_ABOUT THIS EXERCISE_
The entries follow. Please return all of them exactly.

_DATASET ENTRIES_
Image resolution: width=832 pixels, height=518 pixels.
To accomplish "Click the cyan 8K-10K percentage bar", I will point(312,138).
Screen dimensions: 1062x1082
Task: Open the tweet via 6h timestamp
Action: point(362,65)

_RESPONSE_
Image resolution: width=832 pixels, height=518 pixels.
To accomplish "Click the cyan 8K-10K percentage bar", I will point(312,138).
Screen dimensions: 1062x1082
Task: Open the tweet via 6h timestamp
Action: point(362,65)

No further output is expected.